*Passage given*
◇ ◇ ◇ ◇ ◇ ◇ ◇
I already had to disable my 740M because it gave me huge trouble yesterday at a critical moment, after 1 year of artifacts on Youtube, and I don't wanna cook anything else. I repasted and cleaned everything this January and that helped a little.


----------



## unclewebb (Sep 4, 2020)

Raven Rampkin said:


> Apologies for the bump


Your question about your 4th Gen CPU has nothing to do with the original question about a 9th Gen CPU.

Set the Non Turbo Ratio in ThrottleStop to 0. After that, use the Set Multiplier feature to run your 4700MQ at any speed you like. 
Here is an example using ThrottleStop to run the CPU at 1800 MHz.


----------



## LyrickCZE (Sep 9, 2020)

Hello everyone,

noticed higher noise and temps on my laptop lately but I thought it might be due to the dust and was ignoring it.
Yesterday I disassemblied and cleaned it up, applied a new thermal paste, did a clean install of Win and ThrottleStop and noticed this problem and topic while trying to adjust voltages.

Im running Dell G3 3579 with i5-8300H.

Here to hopefully get some answers about current situation.

1.) BIOS Downgrade seems disabled by the Dell.
Fails while flashing saying downgrade not allowed. I even tried to create a USB stick with BIOS IMG and use the Bios Recovery Tool but even then it fails at 100 percent saying downgrade isnt allowed.
So first question, is there any workaround to downgrade?

2.) What are other options as of now?
I noticed above the TPL - Speed Shift max which helped me prevent thermal throttling.
But without undervolting, its more like crippling my CPU instead of improving its performance.
◇ ◇ ◇ ◇ ◇ ◇ ◇
*Set of tasks*
(1) In the thread, list each thing LyrickCZE says was done to the laptop yesterday.
(2) According to the thread, why did the first poster disable the 740M?
◇ ◇ ◇ ◇ ◇ ◇ ◇
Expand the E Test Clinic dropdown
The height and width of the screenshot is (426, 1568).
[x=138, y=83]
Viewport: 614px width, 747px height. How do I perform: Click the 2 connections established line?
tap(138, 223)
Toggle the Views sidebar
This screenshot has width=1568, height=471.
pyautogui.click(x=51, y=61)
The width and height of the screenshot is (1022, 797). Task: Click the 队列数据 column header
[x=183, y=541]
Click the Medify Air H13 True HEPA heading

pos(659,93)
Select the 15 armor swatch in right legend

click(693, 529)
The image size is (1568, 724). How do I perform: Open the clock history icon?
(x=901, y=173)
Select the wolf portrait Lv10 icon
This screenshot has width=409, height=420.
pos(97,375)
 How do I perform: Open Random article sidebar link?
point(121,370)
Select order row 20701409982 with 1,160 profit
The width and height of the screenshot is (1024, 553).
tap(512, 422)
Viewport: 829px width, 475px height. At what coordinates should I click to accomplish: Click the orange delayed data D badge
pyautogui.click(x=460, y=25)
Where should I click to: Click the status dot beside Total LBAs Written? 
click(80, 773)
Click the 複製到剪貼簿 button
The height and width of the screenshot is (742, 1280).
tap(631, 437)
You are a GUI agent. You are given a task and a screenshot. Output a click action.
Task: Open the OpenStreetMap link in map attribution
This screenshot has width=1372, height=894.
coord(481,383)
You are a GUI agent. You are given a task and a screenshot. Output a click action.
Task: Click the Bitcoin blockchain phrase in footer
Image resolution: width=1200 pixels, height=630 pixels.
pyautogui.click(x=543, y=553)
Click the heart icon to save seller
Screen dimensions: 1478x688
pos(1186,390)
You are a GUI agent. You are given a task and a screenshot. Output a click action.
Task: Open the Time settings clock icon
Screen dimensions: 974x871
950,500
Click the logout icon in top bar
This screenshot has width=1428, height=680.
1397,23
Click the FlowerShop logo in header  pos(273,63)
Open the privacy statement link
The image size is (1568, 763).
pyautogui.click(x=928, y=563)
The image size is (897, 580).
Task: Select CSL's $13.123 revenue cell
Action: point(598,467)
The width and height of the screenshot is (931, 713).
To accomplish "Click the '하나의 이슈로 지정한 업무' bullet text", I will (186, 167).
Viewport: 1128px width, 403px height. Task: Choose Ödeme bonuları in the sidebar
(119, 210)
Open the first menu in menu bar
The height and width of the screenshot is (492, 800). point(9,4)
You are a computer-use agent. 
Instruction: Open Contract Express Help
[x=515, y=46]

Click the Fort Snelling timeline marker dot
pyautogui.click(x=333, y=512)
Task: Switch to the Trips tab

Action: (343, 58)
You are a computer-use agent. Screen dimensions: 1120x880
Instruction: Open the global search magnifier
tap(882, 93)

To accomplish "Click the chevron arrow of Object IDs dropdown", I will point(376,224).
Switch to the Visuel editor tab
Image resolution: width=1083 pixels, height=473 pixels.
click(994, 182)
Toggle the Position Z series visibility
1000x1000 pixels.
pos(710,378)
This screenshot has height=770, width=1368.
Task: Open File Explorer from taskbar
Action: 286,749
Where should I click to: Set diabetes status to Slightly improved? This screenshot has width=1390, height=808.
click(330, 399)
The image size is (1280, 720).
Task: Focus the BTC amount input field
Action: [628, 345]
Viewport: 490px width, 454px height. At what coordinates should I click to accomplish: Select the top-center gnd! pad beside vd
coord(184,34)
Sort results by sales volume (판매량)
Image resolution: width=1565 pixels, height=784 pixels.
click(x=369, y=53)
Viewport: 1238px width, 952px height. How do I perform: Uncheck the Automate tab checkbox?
◇ ◇ ◇ ◇ ◇ ◇ ◇
*Results of the tasks*
(1)
- Disassembled it
- Cleaned it up
- Applied a new thermal paste
- Did a clean install of Win
- Did a clean install of ThrottleStop

(2) The 740M caused huge trouble at a critical moment the day before, after a year of artifacts on YouTube. The poster doesn't want to cook anything else.